The same holds true for business failures. At least 800 Vermont businesses “closed their doors” in 2008, Harsha reported, with not a word about whether this was more than in 2007, or an unusually high number, not to mention any comparison with other states. And look at the comparison: Even in tough times, more than twice as many start-ups as failures. Not, it seems a portent of economic decay.
(The start-up and failure figures are presumably available at the Secretary of State’s office. But efforts to find them on-line over the weekend did not succeed, either because they are not available on-line or because the guy searching for them is a techno-doofus).

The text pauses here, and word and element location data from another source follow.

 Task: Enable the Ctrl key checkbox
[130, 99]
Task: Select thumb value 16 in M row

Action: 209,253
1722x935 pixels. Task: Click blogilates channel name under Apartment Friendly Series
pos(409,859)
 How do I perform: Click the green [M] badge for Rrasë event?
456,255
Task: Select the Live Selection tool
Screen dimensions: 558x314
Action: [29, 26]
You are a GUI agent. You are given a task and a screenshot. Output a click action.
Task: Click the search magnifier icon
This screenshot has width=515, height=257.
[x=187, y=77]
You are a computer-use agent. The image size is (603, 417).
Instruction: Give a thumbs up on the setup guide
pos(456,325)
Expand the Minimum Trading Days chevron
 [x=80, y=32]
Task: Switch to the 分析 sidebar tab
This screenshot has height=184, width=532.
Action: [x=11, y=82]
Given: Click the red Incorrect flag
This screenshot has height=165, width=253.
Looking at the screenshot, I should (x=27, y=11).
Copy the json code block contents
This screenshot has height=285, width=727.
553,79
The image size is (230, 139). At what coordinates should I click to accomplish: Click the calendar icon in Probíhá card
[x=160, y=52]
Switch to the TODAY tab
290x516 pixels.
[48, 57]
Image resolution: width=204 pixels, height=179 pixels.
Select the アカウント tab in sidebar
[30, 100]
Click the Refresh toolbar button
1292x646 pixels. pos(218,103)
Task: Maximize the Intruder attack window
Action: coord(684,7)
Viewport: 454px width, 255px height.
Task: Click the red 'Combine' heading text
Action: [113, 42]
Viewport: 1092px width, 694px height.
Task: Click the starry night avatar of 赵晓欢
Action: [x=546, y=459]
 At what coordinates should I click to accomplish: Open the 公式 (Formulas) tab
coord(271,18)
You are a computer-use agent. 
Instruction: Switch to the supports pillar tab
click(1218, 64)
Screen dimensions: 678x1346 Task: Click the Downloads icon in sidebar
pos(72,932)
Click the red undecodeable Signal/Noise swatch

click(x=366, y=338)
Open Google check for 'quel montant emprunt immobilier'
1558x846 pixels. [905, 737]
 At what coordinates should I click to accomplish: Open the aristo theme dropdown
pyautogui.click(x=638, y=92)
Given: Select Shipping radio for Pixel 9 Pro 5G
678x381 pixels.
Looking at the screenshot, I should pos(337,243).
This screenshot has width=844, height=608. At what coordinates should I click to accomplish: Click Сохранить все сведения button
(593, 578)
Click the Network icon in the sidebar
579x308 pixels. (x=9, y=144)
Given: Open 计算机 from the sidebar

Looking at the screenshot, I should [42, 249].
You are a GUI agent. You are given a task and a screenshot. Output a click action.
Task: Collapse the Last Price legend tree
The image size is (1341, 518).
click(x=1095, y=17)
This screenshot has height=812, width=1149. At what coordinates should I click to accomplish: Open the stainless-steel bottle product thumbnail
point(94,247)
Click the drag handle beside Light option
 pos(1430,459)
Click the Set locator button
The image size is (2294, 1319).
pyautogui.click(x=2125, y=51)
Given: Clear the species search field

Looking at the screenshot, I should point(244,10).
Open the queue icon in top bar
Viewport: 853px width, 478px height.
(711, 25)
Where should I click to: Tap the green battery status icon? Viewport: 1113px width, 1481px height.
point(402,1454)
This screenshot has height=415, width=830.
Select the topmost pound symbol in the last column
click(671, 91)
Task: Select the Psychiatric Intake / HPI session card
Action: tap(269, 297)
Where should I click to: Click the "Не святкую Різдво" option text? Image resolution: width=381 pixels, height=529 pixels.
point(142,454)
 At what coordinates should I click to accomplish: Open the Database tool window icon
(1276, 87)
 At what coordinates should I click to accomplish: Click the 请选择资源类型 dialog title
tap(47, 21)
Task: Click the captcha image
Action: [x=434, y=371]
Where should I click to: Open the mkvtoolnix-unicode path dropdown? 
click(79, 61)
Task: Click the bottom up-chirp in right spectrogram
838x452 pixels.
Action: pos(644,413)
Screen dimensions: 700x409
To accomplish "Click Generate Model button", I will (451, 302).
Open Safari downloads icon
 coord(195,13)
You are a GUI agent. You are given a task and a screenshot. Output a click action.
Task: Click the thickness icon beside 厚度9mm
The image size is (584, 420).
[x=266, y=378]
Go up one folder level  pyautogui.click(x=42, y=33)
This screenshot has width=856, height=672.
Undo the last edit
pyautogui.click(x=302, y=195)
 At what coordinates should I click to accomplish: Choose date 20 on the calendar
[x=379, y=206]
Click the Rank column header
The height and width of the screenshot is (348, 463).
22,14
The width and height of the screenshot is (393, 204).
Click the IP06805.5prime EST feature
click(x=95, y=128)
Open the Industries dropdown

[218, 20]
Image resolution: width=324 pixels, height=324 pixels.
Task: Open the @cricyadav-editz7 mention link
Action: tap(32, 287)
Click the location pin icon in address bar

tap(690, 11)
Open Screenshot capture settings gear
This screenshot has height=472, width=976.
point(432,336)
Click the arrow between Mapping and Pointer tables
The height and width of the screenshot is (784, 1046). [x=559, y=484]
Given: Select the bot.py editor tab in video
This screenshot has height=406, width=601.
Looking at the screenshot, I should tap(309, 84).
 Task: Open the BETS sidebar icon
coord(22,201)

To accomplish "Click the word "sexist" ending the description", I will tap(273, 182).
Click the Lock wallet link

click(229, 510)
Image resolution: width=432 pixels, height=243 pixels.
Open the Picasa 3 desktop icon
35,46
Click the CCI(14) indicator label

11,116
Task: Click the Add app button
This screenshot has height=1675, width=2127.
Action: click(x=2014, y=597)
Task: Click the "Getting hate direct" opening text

Again, the purpose of today’s exercise is not to hold up Channel 3 or its reporter, who seems quite capable, to special ridicule or criticism. The problem is that the station’s approach was typical of the “woe is us” attitude. The story accentuated the negative, apparently based on the assumption that its audience revels in bad news. The news, to be sure, is bad. But evidence that it is any worse between the Connecticut River and Lake Champlain than, say, between Lake Michigan and the Mississippi, or the Rockies and the Pacific, is somewhere between scarce and non-existent.
The danger here is that when a reporter or a scholar comes up with news indicating that Vermont does have a worse problem than most of the rest of the country, or that the state really is pursuing unwise policies-economic or otherwise-it will get absorbed by the noise. As the old story says, sometimes there really is a wolf, but who will know when if the watchmen keep crying wolf when there are only raccoons at play?-Jon Margolis
Tags: WCAX-TV






January 5th, 2009 at 11:21 am
This sent to you via email, and posted for your audience as well:
Hi Jon,
I’m not sure if you wrote today’s diary or responded to the caller from Burlington first — but thanks for responding to the myth of businesses leaving Vermont. In addition to your website, it’s also very refreshing to hear clear responses to misinformation.
I can’t help but notice how many of our journalists, particularly on VPR, fail to deliver follow up questions, some of which should be very obvious. In my opinion, it shouldn’t matter who is being interviewed when misinformation or a talking point myth is offered in response to a reporter’s question: good interviewing includes a good follow up even if it may be considered too challenging, confrontational or awkward for the interviewee.
Once again, I would like to offer my thanks for your work in bringing a breath of fresh air and in-depth reporting to Vermont news and issues.